ABOUT THIS TASK ▸ Copy each line below in which the word "sidebar" occurs.

START SOURCE DATA

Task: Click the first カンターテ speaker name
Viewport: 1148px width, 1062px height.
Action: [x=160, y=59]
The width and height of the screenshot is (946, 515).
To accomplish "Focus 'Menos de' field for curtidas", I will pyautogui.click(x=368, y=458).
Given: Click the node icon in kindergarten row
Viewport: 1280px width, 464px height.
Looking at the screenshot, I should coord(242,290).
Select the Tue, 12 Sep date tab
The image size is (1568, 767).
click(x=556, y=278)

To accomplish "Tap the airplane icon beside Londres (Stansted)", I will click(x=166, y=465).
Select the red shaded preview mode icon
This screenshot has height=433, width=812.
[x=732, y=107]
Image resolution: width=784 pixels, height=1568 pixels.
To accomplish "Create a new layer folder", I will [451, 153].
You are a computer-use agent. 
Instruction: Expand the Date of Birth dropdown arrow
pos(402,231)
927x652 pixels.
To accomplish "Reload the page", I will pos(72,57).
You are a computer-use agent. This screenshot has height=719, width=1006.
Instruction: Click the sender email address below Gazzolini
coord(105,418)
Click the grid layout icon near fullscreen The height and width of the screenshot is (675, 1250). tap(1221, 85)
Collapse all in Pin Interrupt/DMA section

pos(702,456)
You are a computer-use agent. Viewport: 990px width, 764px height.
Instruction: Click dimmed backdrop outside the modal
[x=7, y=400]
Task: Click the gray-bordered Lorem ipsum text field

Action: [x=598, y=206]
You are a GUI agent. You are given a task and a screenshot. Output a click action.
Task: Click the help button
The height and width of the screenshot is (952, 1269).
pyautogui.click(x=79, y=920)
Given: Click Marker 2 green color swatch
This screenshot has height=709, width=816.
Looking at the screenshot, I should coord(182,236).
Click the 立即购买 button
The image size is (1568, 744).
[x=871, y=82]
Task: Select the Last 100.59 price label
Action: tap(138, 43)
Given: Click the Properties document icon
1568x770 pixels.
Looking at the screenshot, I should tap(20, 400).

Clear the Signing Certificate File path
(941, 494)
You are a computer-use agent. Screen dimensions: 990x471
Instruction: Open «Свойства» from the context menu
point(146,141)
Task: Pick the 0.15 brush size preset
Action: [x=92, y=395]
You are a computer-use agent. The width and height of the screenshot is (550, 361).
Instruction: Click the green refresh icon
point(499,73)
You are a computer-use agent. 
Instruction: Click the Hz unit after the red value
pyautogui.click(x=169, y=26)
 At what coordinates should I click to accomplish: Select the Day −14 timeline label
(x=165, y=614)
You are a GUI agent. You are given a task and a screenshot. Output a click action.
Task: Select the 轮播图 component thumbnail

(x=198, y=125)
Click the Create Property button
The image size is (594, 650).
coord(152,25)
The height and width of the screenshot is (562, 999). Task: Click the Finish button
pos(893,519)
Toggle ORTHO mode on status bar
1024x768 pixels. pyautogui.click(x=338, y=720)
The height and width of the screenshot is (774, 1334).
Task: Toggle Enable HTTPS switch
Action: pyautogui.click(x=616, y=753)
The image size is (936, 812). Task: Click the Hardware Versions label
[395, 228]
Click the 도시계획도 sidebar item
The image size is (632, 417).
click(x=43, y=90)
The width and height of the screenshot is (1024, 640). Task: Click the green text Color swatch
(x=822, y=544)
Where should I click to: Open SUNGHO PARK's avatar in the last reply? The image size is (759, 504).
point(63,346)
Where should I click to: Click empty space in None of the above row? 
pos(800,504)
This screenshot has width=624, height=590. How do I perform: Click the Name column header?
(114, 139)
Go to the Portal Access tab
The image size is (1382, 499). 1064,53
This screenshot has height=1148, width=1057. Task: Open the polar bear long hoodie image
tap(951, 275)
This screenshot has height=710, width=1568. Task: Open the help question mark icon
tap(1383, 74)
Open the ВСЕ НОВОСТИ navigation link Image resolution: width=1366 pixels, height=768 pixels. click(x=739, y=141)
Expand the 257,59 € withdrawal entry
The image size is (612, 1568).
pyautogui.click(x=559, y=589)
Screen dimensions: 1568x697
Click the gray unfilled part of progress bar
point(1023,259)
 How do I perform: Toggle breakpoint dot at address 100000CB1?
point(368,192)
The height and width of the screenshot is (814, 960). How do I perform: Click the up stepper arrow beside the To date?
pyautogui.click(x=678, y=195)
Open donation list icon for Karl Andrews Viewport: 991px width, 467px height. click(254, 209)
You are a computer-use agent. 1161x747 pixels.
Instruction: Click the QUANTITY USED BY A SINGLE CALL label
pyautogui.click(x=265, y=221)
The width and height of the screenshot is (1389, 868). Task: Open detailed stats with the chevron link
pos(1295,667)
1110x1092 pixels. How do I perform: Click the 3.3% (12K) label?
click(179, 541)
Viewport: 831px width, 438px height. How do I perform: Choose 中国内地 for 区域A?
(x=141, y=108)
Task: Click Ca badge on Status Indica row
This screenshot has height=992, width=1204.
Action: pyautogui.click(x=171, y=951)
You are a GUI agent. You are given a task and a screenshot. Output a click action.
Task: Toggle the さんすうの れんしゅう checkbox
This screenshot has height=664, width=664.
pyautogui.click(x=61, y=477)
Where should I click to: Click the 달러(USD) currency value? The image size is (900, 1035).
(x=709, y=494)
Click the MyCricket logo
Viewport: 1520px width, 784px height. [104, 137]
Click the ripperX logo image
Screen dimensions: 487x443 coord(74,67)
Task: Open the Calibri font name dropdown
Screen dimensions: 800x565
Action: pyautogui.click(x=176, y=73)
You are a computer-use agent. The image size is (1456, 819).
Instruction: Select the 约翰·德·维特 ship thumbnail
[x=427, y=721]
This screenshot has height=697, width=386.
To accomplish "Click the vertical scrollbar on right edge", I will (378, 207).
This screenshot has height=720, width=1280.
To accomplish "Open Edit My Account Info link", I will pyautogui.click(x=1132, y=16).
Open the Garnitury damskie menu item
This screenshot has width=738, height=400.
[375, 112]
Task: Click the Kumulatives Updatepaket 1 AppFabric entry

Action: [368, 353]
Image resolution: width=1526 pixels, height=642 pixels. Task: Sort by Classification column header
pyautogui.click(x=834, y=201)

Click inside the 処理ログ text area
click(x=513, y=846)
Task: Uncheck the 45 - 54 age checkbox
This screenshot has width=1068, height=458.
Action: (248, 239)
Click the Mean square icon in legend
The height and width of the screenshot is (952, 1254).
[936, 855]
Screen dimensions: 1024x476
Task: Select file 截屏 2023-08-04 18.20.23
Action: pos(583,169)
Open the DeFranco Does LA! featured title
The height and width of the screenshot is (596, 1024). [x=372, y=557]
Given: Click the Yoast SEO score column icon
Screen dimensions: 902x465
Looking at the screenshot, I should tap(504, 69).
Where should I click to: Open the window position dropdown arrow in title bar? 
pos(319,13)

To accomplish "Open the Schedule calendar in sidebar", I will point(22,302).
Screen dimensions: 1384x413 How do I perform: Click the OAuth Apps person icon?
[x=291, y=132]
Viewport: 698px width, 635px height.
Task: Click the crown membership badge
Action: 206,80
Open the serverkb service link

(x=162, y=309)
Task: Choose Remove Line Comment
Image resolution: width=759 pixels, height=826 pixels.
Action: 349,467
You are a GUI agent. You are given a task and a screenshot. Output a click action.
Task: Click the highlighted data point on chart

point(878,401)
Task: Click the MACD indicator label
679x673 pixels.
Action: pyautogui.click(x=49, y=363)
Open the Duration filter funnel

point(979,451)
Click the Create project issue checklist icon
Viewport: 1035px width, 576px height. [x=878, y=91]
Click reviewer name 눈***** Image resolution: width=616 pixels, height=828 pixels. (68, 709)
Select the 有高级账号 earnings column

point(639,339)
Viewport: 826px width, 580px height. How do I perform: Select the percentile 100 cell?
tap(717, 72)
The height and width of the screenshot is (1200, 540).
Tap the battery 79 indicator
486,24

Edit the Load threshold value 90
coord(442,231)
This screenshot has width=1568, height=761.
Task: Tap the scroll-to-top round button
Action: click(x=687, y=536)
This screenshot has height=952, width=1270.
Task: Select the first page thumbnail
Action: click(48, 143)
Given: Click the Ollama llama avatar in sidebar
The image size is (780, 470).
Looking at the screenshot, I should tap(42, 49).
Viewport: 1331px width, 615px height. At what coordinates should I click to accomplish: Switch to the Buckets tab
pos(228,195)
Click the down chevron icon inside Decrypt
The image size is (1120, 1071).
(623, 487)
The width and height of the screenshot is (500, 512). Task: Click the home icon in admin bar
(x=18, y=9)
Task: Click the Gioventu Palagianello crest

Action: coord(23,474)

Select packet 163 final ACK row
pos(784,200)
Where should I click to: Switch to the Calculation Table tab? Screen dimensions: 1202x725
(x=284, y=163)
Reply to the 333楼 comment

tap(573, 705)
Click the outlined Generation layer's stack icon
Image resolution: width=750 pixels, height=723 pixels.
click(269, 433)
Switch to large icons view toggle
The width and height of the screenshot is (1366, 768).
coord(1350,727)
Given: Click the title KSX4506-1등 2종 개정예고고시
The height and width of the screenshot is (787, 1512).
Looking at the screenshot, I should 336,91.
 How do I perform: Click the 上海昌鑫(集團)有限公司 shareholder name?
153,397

END SOURCE DATA

WRITTEN RESPONSE ▸
Click the 도시계획도 sidebar item
To accomplish "Open the Schedule calendar in sidebar", I will point(22,302).
Given: Click the Ollama llama avatar in sidebar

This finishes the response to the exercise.